Monday, March 15, 2010
Marve matures in time away from spotlight
By ESPN.com staff ESPN.com
WEST LAFAYETTE, Ind. -- Danny Hope has a philosophy on football players who transfer.
"A transfer is a lot like a divorcee," the Purdue head coach said. "It's not a defect of character. It just didn't work out, and it may not always be all their fault."
Quarterback Robert Marve's divorce from Miami was a messy one, particularly at the end.
Robert Marve started 11 games for Miami in 2008, passing for 1,293 yards.
The former Florida Mr. Football winner twice was suspended from the team, endured academic struggles and was arrested for breaking a car mirror and then trying to elude police, though charges were later dropped. He sat out the 2007 season because of left hand injuries sustained in a car accident the summer before. Marve started 11 games for Miami in 2008, but he was suspended for the Emerald Bowl for missing a class. (Marve said he showed up late because he was talking with another professor.)

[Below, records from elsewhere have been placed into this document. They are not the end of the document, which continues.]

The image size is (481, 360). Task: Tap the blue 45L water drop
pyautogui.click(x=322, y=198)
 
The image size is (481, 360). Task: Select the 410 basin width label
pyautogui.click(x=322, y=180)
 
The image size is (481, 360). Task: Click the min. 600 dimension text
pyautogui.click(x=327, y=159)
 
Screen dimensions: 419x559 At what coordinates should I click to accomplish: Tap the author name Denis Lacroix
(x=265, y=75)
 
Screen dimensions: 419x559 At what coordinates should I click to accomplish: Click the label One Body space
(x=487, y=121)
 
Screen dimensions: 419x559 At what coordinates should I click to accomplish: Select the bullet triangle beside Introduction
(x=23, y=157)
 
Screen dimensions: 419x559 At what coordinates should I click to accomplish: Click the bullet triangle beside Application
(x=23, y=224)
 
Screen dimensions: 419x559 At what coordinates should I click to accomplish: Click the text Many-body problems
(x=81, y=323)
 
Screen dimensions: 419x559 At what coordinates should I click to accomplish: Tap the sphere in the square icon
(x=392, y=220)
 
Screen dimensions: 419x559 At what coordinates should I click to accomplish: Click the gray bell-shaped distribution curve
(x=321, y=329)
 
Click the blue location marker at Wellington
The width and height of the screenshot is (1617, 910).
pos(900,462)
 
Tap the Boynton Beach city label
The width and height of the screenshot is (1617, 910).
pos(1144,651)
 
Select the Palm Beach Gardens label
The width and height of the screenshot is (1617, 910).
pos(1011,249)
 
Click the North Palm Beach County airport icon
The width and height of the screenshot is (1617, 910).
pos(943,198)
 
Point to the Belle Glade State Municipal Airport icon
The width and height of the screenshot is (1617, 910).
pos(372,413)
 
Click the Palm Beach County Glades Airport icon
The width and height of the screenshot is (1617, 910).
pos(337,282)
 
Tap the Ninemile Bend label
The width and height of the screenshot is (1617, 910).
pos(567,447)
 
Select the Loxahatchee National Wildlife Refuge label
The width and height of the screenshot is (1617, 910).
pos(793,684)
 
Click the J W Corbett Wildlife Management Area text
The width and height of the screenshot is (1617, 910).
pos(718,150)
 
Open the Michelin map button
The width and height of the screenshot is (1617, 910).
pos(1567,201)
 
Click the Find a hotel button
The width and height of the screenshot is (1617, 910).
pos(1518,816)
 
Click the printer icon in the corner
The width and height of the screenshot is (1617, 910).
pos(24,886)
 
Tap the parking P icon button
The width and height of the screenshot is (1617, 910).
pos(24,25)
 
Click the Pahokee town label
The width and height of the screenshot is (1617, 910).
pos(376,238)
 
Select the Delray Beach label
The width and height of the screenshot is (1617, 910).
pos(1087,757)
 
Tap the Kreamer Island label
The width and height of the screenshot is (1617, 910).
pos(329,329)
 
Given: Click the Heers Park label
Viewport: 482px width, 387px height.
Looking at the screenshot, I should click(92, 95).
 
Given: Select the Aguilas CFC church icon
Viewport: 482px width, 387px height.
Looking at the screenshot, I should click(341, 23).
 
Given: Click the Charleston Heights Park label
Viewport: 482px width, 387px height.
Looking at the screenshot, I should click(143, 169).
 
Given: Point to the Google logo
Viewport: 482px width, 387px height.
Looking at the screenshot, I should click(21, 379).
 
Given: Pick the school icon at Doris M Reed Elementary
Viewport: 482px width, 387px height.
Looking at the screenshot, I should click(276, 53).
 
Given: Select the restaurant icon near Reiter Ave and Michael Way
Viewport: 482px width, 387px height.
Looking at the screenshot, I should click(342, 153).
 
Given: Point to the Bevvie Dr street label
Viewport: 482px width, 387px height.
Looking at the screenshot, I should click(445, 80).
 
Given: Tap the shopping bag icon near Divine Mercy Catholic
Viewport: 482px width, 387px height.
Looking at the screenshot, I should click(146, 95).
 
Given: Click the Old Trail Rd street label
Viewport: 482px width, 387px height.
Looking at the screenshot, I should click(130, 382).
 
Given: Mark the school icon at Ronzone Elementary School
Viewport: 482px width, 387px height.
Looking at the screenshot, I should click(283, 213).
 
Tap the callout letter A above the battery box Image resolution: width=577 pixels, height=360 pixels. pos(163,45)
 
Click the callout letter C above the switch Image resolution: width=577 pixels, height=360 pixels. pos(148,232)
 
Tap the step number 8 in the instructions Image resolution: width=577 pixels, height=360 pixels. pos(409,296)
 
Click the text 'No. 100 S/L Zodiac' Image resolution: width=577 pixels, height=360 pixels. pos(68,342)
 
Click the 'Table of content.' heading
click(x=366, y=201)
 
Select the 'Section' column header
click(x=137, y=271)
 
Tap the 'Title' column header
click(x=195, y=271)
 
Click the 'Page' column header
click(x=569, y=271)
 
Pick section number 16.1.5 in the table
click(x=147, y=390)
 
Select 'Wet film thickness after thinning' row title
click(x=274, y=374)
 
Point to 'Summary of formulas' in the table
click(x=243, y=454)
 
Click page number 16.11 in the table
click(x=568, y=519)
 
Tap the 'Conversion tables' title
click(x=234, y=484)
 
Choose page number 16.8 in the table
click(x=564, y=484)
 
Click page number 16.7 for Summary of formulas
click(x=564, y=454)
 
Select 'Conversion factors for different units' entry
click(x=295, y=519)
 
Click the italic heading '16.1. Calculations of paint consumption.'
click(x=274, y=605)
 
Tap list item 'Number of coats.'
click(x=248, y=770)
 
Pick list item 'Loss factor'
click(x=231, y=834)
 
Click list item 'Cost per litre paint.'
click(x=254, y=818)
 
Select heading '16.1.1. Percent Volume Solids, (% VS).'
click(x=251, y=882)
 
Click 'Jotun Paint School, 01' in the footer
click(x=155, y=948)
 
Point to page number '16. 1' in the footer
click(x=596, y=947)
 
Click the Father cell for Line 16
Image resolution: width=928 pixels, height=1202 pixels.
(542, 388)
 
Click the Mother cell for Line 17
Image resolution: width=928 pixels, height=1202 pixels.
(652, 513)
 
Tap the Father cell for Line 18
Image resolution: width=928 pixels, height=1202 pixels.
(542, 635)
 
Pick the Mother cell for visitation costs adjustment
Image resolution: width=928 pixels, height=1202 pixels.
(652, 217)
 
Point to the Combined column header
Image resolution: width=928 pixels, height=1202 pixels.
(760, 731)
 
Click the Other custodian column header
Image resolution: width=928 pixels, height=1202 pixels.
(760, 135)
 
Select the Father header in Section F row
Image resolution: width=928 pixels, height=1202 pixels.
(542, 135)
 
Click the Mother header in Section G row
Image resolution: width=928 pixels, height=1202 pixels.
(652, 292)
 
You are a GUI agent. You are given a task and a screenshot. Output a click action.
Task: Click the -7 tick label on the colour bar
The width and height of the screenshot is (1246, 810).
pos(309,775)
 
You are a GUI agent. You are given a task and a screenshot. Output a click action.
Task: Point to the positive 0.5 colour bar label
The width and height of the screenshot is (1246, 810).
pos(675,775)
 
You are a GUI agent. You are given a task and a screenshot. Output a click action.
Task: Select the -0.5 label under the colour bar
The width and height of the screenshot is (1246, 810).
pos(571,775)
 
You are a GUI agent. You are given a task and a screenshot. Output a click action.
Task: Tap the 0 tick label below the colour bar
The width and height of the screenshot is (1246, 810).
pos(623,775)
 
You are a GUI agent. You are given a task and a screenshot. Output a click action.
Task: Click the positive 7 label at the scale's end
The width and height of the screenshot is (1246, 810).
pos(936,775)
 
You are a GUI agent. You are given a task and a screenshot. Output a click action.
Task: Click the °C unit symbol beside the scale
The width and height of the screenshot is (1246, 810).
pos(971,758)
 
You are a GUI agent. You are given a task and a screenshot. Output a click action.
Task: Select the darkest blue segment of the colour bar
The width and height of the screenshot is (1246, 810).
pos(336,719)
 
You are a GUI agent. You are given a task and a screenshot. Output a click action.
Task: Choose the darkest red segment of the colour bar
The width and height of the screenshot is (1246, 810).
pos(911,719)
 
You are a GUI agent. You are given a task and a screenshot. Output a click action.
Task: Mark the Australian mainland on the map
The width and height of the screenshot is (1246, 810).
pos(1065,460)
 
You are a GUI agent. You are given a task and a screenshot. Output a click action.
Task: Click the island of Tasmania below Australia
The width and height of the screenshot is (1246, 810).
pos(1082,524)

As tension mounted between Marve, his family and Hurricanes head coach Randy Shannon, Marve announced in late December 2008 that he was leaving the team, saying, "I can't play for Coach Shannon." Shannon granted Marve's release but put heavy restrictions on where the quarterback could go. Marve considered walking on at Tennessee before settling on Purdue in late May.
"We did our homework," Hope said. "We don't just invite anybody to come into our family, regardless of the talent level. We knew all about his past and have known him for years. We recruited him a long time ago. Things didn't work out for Robert at Miami. Some of it was Robert, and some of it wasn't. It doesn't matter.
"There were no skeletons in the closet that were of any magnitude to make me think he wouldn't be a great teammate. He had to grow up some. And he has."
Marve has been a model citizen both on and off the field at Purdue, his new coaches and teammates say.
The quarterback "didn't have a great academic history in college," Hope said, but carries a B average at Purdue. Marve, who tore the ACL in his left knee last summer, spent last season learning Purdue's offense and his new teammates.
Fully recovered from the knee injury, Marve will compete for the starting job when Purdue opens spring practice March 24.
"What happened to him was the best thing in the world for him," said Boilers offensive coordinator Gary Nord, who began recruiting Marve immediately after things went south at Miami. "He got kicked real hard in the rear, and sometimes your toughest lessons are your best lessons learned. He got his priorities in life straight.
"He's done excellent academically, he's been great with his rehab and he's studying it as well as anybody I've ever coached."
Purdue isn't making Marve available to reporters until after spring ball starts, but his teammates have had plenty of access to him the last 10 months. Starting running back Ralph Bolden was surprised and impressed with how quickly Marve absorbed the offense and a leadership role.
"A lot of us knew what went on [at Miami]," Boilers wide receiver Keith Smith said, "but it's a fresh start, completely different style of program, everything's completely different. We didn't want to judge anything by prior actions because everybody has mistakes and you've got to move on.
"He matured a lot, and that's one of the key things of being a good quarterback and a good leader of a program."
Marve will have to earn the starting job, and Nord expects Caleb TerBush to provide strong competition. Last year's starter, Joey Elliott, was known for his high character and commanded respect in the locker room. After working behind Elliott, the Boilermakers will be able to spot a phony.
And while no one has ever doubted Marve's talent, his coaches and teammates see a lot more there.
"He has outstanding leadership ability," Hope said. "He's a tremendous worker, he's as committed as any football player that I've been around. He's a pied piper of men in some ways. They follow him, and he's fit in very well.
"The players have accepted him, based on his actions."